NEW YORK — In 1935, Pablo Picasso said, "Colors, like features, follow the changes of the emotions." And his remark is still apt, as Derek Lam's fall 2006 collection, the latest exhibition at the Cooper-Hewitt and a new how-to book illustrate.
Lam Shows His Colors Derek Lam may be known for his use of a mostly neutral palette, but for fall 2006, the designer is feeling colorful. "I really want to create a collection with a lot of energy," Lam says, as he sits in his Meatpacking District studio next to a large inspiration board. "I'm tired of ladylike, soft and elegant clothes. I'm ready to go forward and create something with colors that are not really used in fashion — unpopular colors. It's really important to me that this collection absolutely exudes energy, specifically the energy of New York."

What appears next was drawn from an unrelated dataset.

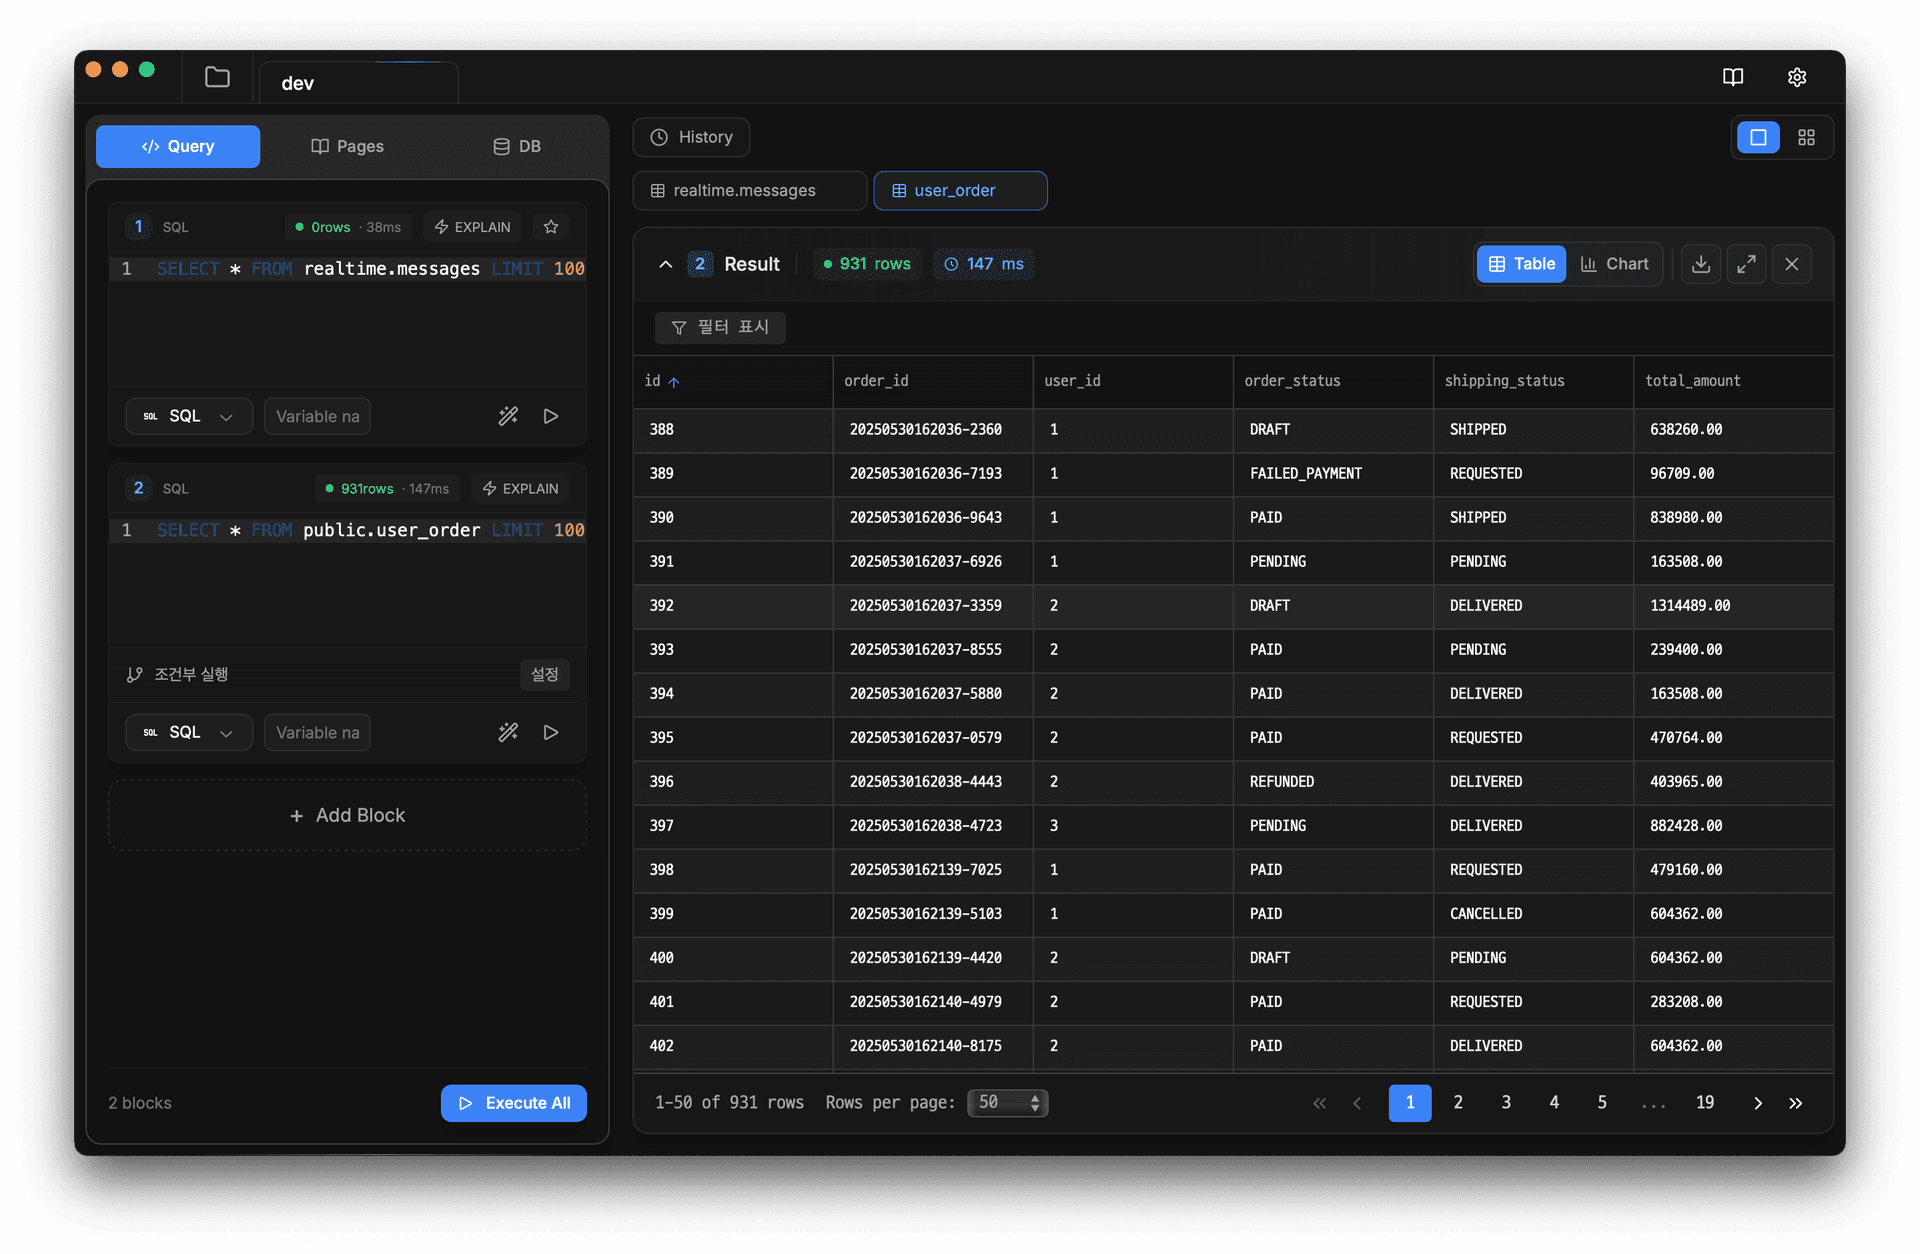The height and width of the screenshot is (1254, 1920).
Task: Select the grid layout view icon
Action: 1806,137
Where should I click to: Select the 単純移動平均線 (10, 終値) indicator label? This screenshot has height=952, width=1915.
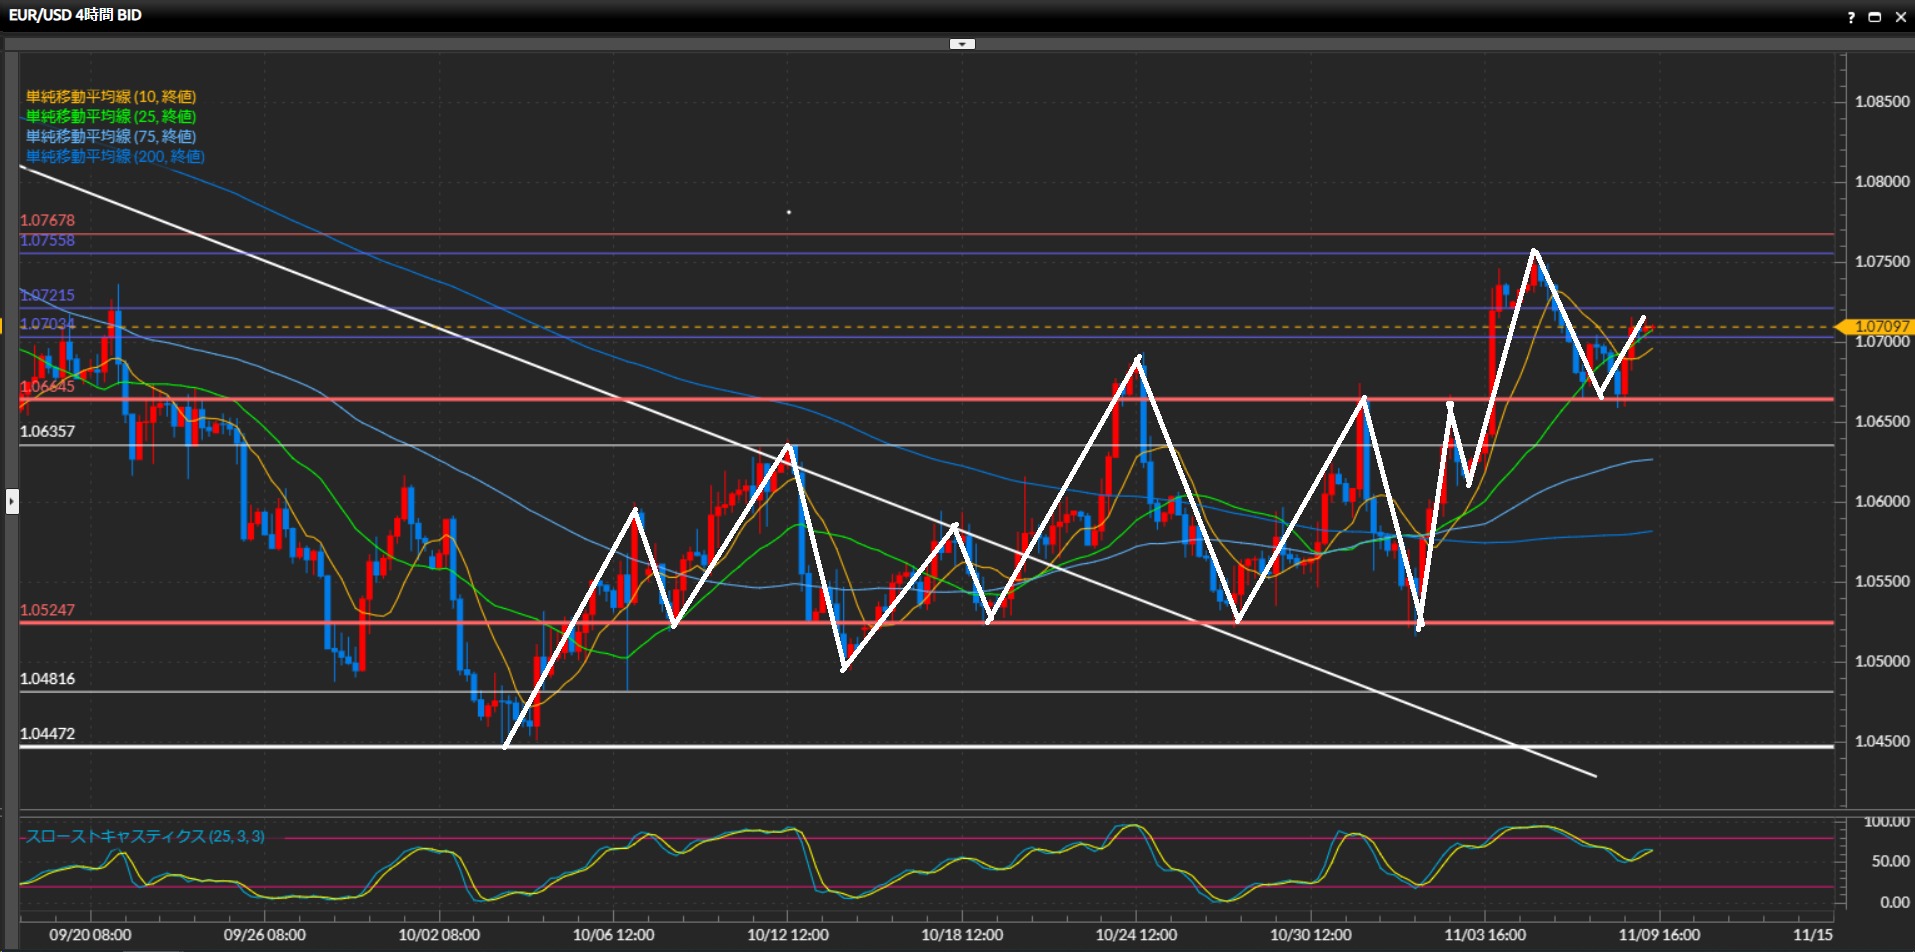111,97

And speaking of New York, one of his latest inspirations is the late nights he spent at clubs during the late Eighties and early Nineties, while he attended Parsons. "Some people would come from black-tie events and mix into a crowd where others wore almost costumey looks, many of which featured garish tones," he recalls, adding that the bold mixes of colors were especially bright under the glaring strobe lights. "But it was all very glamorous."
Lam's interest in color has also been fueled by two books. One is "Nineteenth Century Fashion in Detail," by Lucy Johnston, in which one chapter looks at how bright colors — especially cobalt blues and bright purples — once created controversy in England. "Not everyone approved of these striking shades, and the French historian Hippolyte Taine found women's dress 'loud and overcharged with ornament' when he visited England in the 1860s," Johnston wrote. "He thought the colors were 'outrageously crude ... each swearing at the others' and cited 'violet dresses, of a really ferocious violet,' 'purple or poppy-red silks, grass-green dresses' and 'azure blue scarves' as particularly offensive to the eye."
Lam laughs when reading this excerpt, saying he finds it particularly amusing. "I love the idea that color was viewed as something that was vulgar and shocking," he says. Another influence has been "Graffiti Brasil," an unabashedly hip and au courant book that examines graffiti art throughout the South American country.